Try offering to pay for the damage, that's your best option.


----------



## server92 (Jan 29, 2020)

IR12 said:


> Can't make this stuff up.


Lol yeah, I'd be laughing at myself if I weren't so bummed about it.


----------



## peteyvavs (Nov 18, 2015)

server92 said:


> Lol yeah, I'd be laughing at myself if I weren't so bummed about it.

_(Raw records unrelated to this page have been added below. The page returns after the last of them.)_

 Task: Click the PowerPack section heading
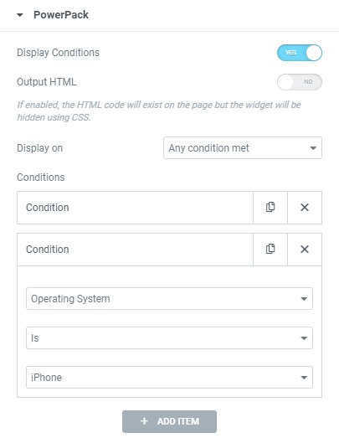pos(61,15)
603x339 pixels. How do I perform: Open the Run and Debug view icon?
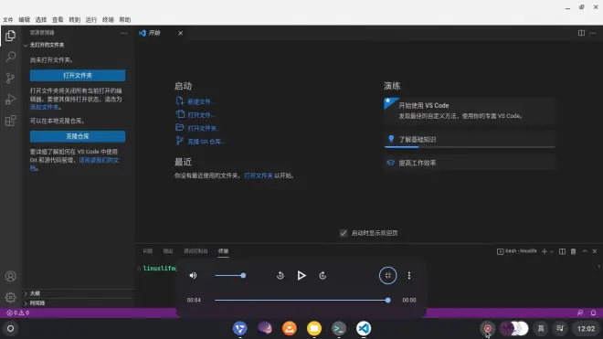click(10, 100)
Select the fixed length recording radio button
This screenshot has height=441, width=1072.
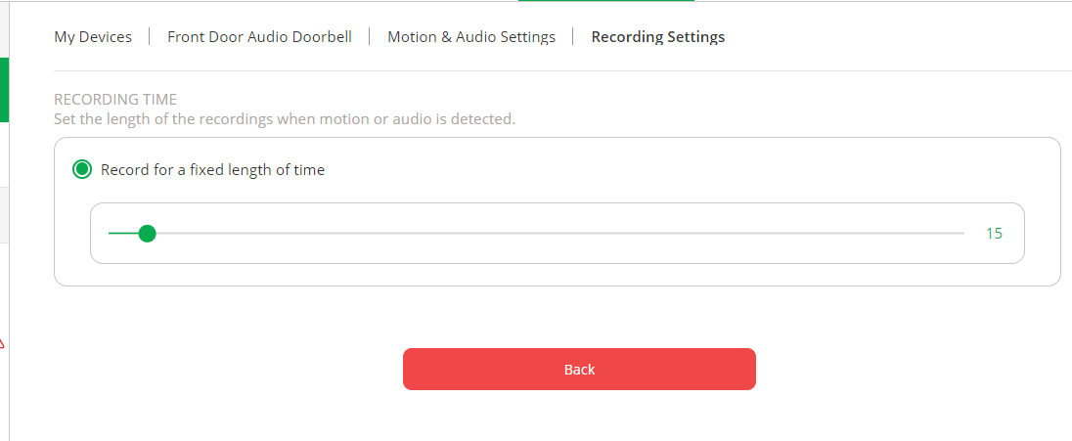coord(82,169)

Stop worrying or you'll end up like Ian, just offer to pay for the repairs out of pocket and don't say anything to Uber.


----------



## touberornottouber (Aug 12, 2016)

If you have the money, lawyer up and let them handle it. Tell the lawyer EVERYTHING. In theory this was insurance fraud and in theory you risk prison time. In practice that is quite unlikely but you still likely risk being blacklisted by reputable insurers.


----------



## Boca Ratman (Jun 6, 2018)

server92 said:


> Lol yeah, I'd be laughing at myself if I weren't so bummed about it.


Just stick with it, you probably won't hear anything else from your insurance co.


----------



## peteyvavs (Nov 18, 2015)

touberornottouber said:


> If you have the money, lawyer up and let them handle it. Tell the lawyer EVERYTHING. In theory this was insurance fraud and in theory you risk prison time. In practice that is quite unlikely but you still likely risk being blacklisted by reputable insurers.


There are medications for your paranoia.


----------



## MasterAbsher (Oct 16, 2019)

I would say no passenger and no rideshare. Unless it got reported to Uber it's going to be treated as a normal accident.


----------



## The Gift of Fish (Mar 17, 2017)

server92 said:


> A few days ago, I bumped into a parked car late at night with a passenger in the car. Two small dents on the other car, no damage to mine. Pax was friendly and was very adamant that he would not report to Uber.
> 
> I left a note and heard from the woman who owns the vehicle a few days later. I didn't report to Uber, but gave her my regular insurance info, and she filed a claim.
> 
> ...


You should never have involved your own insurance company in this, regardless of whether or not you had rideshare insurance. You should have gone to the waybill in the Uber app and got Ubers insurance company and policy number to give to the woman's Insurance Company. Uber's insurance is the one that should take care of accidents with pax on board - Uber having to pay for insurance is part of the justification they give for charging so much commission to drivers, so let them pay. Uber would suspend you until you proved with photos that your car is not damaged, then they reactivate you. No big deal.


----------



## Oscar Levant (Aug 15, 2014)

server92 said:


> A few days ago, I bumped into a parked car late at night with a passenger in the car. Two small dents on the other car, no damage to mine. Pax was friendly and was very adamant that he would not report to Uber.
> 
> I left a note and heard from the woman who owns the vehicle a few days later. I didn't report to Uber, but gave her my regular insurance info, and she filed a claim.
> 
> ...


Tell the truth, get on top of it, asap.

Never compound lies ontop of lies, you'll get caught.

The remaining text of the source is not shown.